▶ **Material shown**:
○ ○ ○

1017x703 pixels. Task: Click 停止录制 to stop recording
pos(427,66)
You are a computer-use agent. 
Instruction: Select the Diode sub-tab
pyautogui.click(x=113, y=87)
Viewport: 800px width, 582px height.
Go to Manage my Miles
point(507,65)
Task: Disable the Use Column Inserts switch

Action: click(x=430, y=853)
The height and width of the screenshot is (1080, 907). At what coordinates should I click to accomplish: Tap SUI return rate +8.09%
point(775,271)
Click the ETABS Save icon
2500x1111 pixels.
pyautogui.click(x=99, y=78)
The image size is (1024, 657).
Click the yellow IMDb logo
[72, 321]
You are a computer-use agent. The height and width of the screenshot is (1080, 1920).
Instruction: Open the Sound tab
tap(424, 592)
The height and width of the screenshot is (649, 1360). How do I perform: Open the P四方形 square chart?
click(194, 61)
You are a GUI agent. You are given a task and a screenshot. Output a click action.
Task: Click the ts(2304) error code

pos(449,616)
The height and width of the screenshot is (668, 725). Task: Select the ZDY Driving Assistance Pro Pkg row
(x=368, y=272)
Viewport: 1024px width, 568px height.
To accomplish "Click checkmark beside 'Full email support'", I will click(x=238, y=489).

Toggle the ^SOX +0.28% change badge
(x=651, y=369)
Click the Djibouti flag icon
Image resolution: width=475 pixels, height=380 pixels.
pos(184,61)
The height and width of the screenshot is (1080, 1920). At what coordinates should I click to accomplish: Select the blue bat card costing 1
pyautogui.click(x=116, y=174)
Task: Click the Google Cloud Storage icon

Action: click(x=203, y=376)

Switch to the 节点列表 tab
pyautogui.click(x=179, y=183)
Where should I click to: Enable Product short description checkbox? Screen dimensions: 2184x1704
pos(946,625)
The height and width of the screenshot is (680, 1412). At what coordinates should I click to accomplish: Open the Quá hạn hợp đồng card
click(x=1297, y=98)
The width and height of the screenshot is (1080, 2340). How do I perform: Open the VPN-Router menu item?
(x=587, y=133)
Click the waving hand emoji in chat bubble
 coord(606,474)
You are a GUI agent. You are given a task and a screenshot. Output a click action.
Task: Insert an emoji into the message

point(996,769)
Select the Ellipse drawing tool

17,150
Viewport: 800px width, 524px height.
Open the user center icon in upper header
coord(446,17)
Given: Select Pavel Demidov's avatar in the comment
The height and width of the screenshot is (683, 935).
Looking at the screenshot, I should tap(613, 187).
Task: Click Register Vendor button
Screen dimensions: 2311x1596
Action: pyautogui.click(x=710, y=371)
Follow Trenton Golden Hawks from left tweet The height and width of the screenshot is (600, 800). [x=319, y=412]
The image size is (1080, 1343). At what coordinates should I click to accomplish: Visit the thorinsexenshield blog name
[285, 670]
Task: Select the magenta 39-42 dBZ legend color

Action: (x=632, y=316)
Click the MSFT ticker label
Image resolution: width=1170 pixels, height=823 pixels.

○ ○ ○

▶ **Instruction**: Give the number of lines in the entries above that contain the string "computer", counting only matches with the same case. Reply with the number alone.

▶ **Solution to the exercise**: 2